According to Dictionary.com, a home is defined as "a place of residence or refuge." This seems appropriate as I sit here in Colorado Springs in the house where I grew up: it is the residence where I spent my formative years building friends and memories; and now, with three young children of my own, Grandma and Grandpa's house is, quite literally, a refuge. Save me, I tell them, handing the baby to my Dad.
I retreat to the back deck, where I watch the birds fly in the crisp, 6,000-feet-above sea level air and listen to the drone of the gliders floating over the Air Force Academy, sounds that to me are so tightly intertwined with my concept of home. Home. Here.

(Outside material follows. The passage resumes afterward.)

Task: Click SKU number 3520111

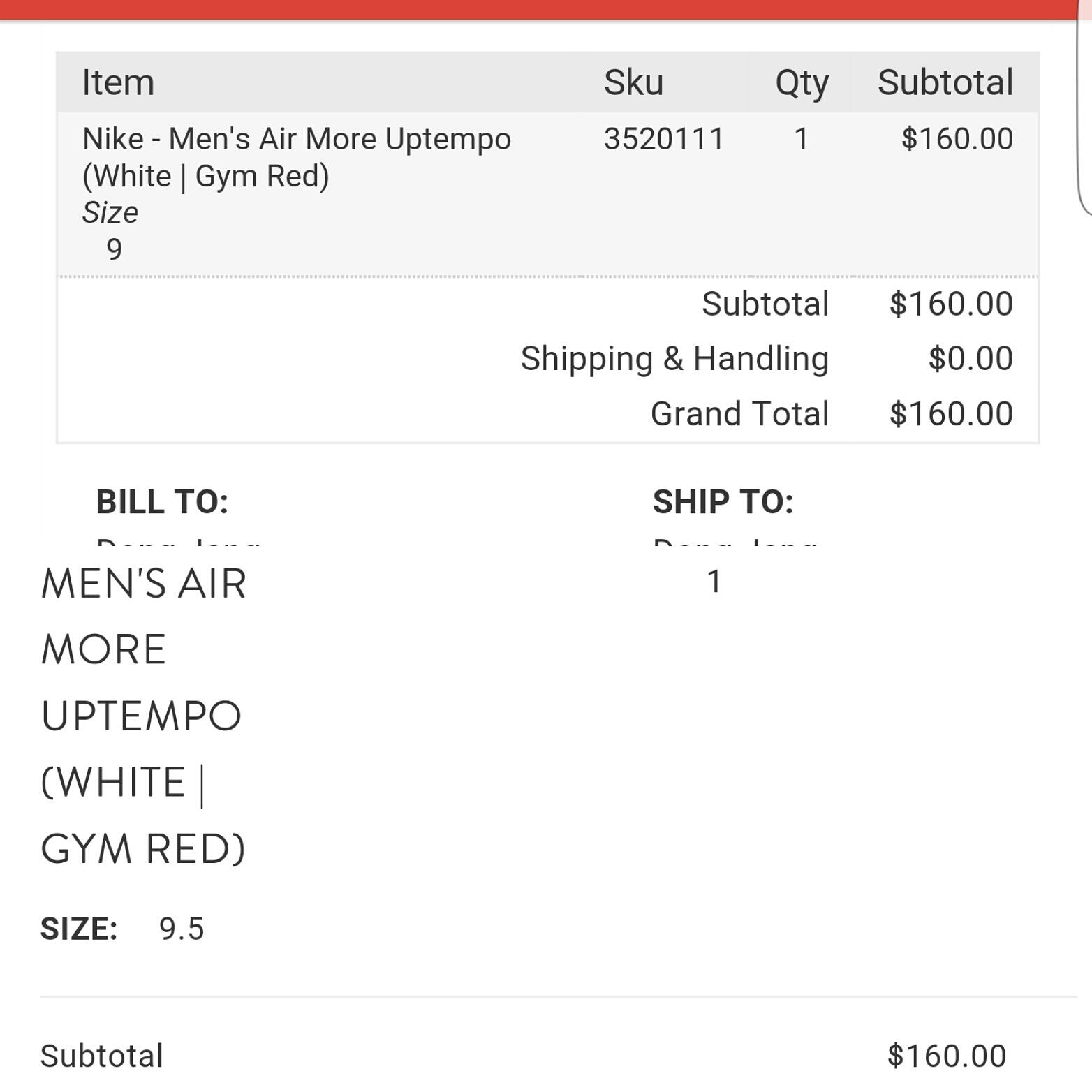Action: pos(663,139)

But what does it mean for me that this is home? And what type of home memories am I creating for my budding children? What will they remember as they, too, one day cross the threshold of a structure and breathe in deeply, drinking in all that reminds them of a fleeting moment of when they were ten, twelve, fifteen, eighteen-years old?

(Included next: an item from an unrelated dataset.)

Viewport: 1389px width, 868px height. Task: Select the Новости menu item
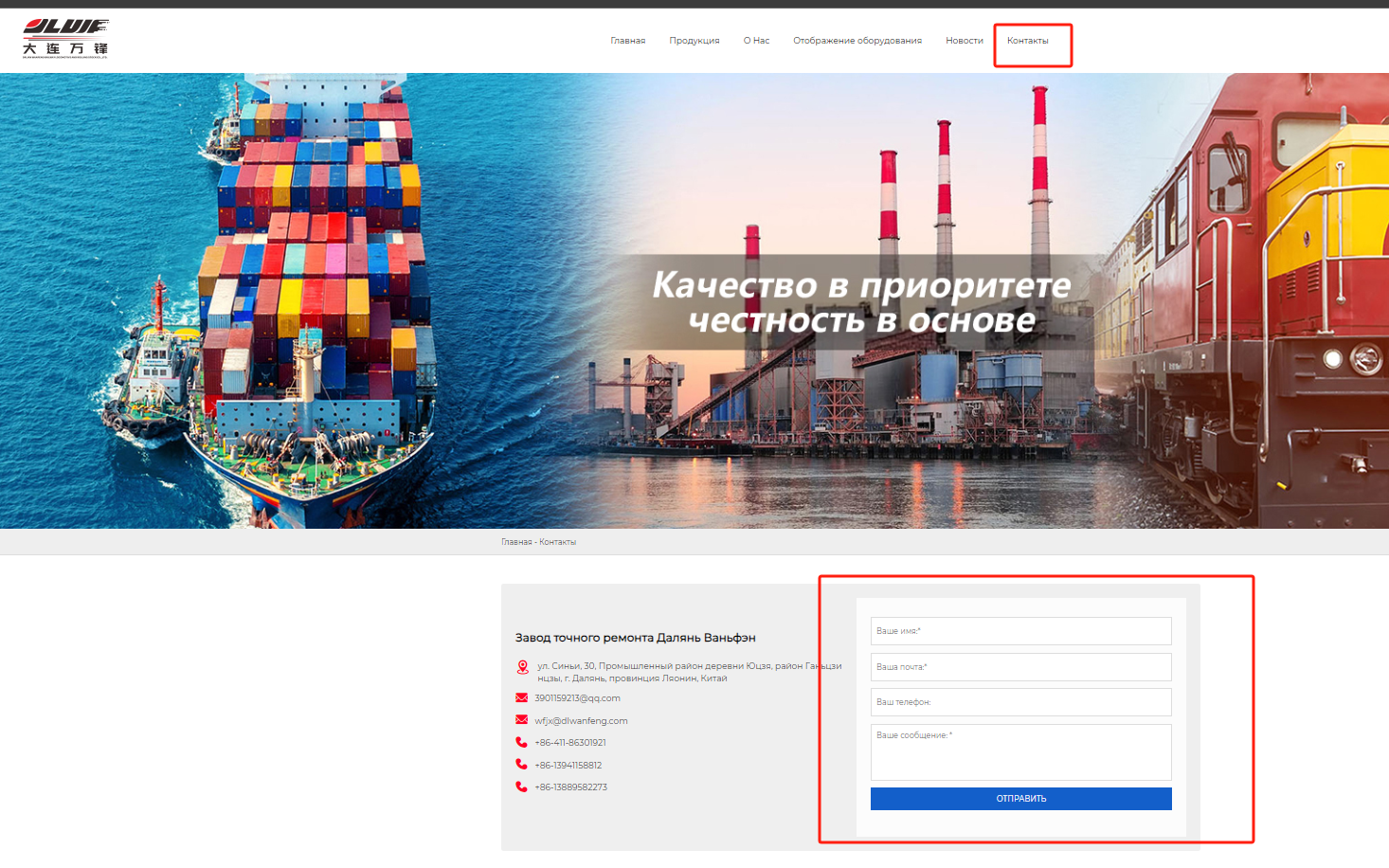tap(964, 41)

Our family seems to be on perpetual pilgrimage, and our "home" is right now neither here nor there. Home is where we are. And when I reflect on this, I see that it is true for me as well. While I love the memories lurking in these walls, they would be empty without the sounds of my mom in the kitchen, without my dad fixing something in the basement. Home is more than a house, and it is more than a location. Memories are made that revolve around people and around relationships, and not around bricks and mortar. I think fondly of the people I encountered here in this house, of the laughter we shared, and even of those crazy teenage years of so much...growing. Without the people, this place would be another house in a series of ranch-style homes on a street in a sub-development nestled close to the mountains. Beautiful and charming, but vacant.
And so I ponder "home." I think about what it means to be a source of "home" for my family. I pray that they will think the words "love" and "laughter" when they think the word "home." I hope they will remember smells of popcorn popping and cookies baking. Let them remember prayer times over candles in the morning, art time with pudding paint and messy floors, and meal time when we gather around the table.
Home. Let that place be people, too. Let that place be me.